What are the key clinical features to consider when diagnosing Juvenile Idiopathic Arthritis (JIA) in a child?

Key clinical features for diagnosing Juvenile Idiopathic Arthritis (JIA) in a child include:

• Persistent arthritis: Swelling, pain, or limitation of movement in one or more joints lasting for at least 6 weeks, not explained by other causes, is the hallmark feature NICE CKS.
• Joint involvement pattern: Oligoarthritis (≤4 joints) is common, often affecting large joints such as knees and ankles, but polyarthritis (≥5 joints) can also occur NICE CKS.
• Morning stiffness and reduced range of motion: Children often present with stiffness, especially in the morning or after periods of inactivity, which improves with movement NICE CKS.

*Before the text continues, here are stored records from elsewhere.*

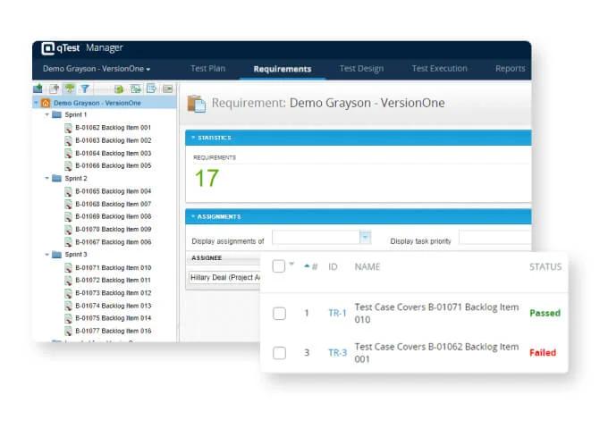This screenshot has width=608, height=429.
Task: Click the Sprint 2 folder icon
Action: pos(57,179)
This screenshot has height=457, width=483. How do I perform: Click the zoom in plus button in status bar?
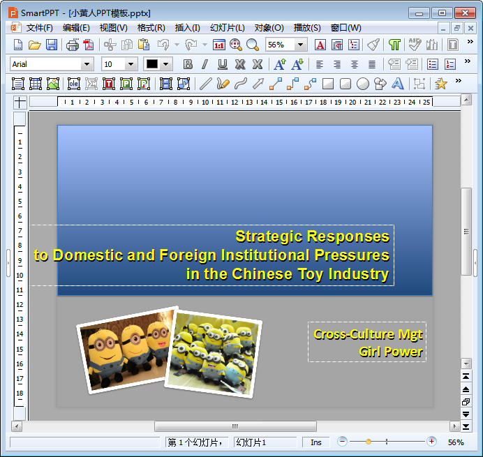coord(431,442)
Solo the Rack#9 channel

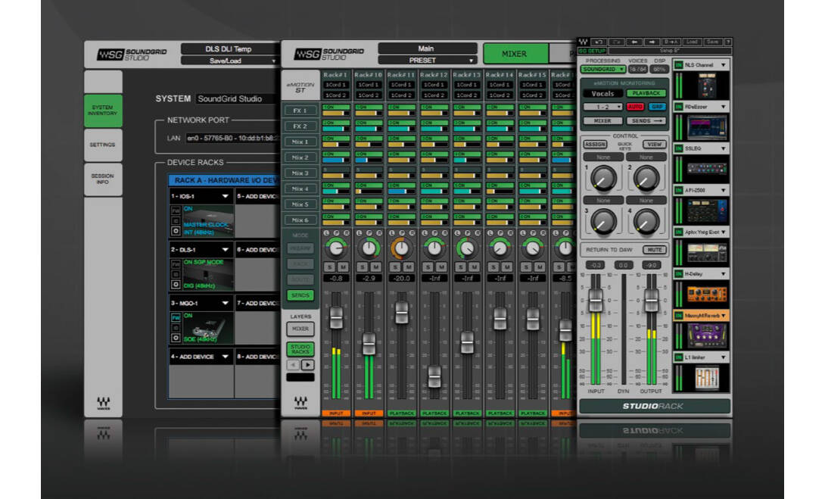330,267
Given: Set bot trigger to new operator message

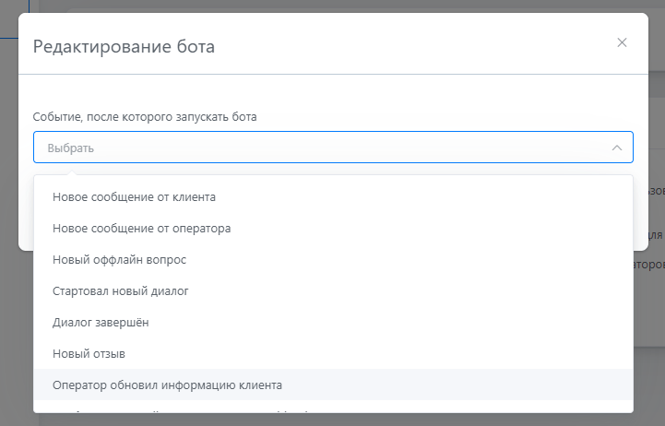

• Systemic features: Some subtypes of JIA may present with systemic symptoms such as fever, rash, lymphadenopathy, hepatosplenomegaly, or serositis, which should raise suspicion NICE CKS.
• Absence of other causes: Diagnosis requires exclusion of other causes of arthritis such as infection, trauma, malignancy, or other rheumatological conditions NICE CKS.

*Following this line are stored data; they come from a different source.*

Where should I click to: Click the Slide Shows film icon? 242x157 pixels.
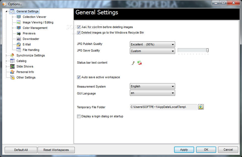[x=12, y=66]
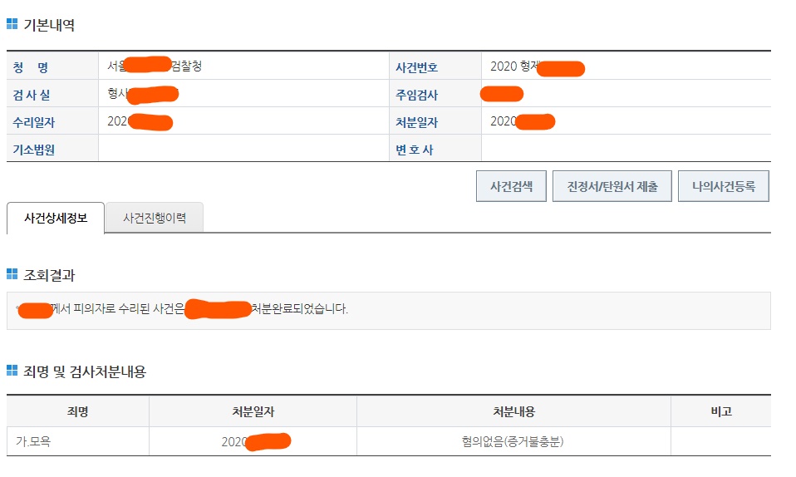
Task: Click the 사건번호 row label
Action: pyautogui.click(x=416, y=67)
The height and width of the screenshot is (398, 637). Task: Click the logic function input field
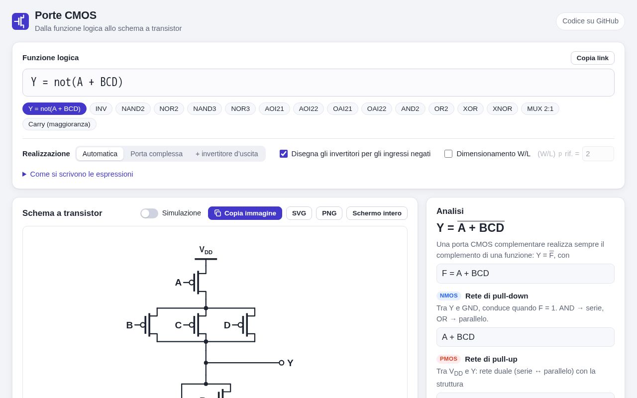(319, 83)
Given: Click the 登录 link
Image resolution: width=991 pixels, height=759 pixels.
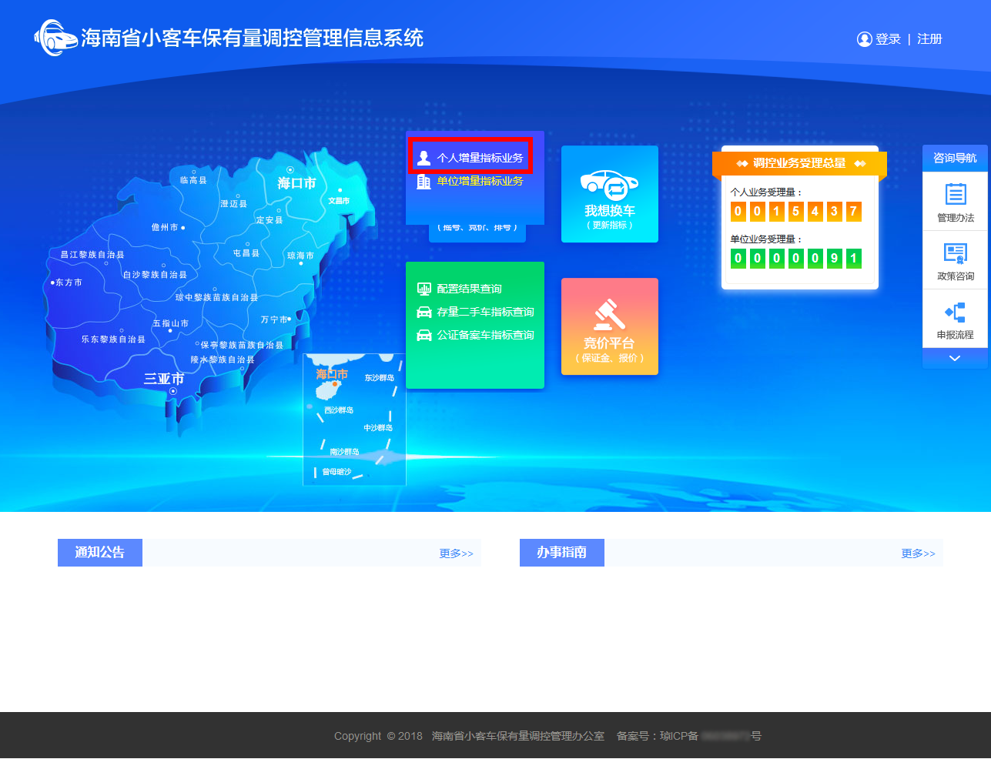Looking at the screenshot, I should pyautogui.click(x=888, y=39).
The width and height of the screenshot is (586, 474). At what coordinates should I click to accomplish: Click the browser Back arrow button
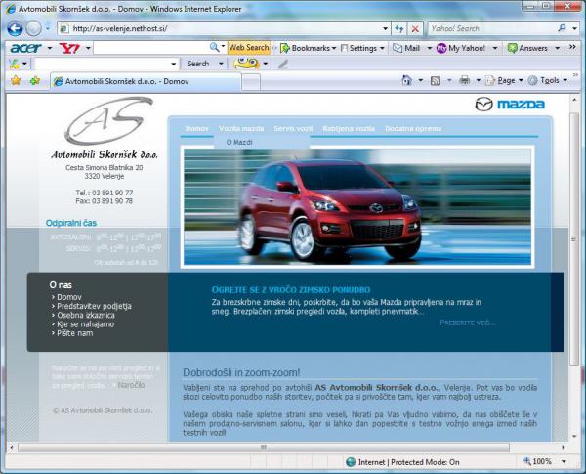click(x=15, y=29)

• Laboratory and imaging findings: While no single test confirms JIA, inflammatory markers (ESR, CRP) may be elevated; ANA positivity is common in oligoarticular JIA; imaging (ultrasound or MRI) can detect synovitis and joint damage early Dimitriou et al. 2017.

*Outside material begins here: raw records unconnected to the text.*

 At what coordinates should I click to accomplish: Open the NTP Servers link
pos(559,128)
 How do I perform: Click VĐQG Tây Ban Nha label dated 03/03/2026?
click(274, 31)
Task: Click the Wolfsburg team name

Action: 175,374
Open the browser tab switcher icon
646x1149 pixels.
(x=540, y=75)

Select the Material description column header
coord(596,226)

• Age of onset: Typically presents before 16 years of age, with peak incidence between 1 and 3 years for oligoarticular subtype NICE CKS.

Integrating UK clinical guidelines with recent literature emphasizes the importance of a thorough clinical assessment focusing on persistent joint inflammation and exclusion of other diagnoses, supported by targeted laboratory and imaging investigations to confirm synovitis and guide management Dimitriou et al. 2017Ruperto et al. 2021.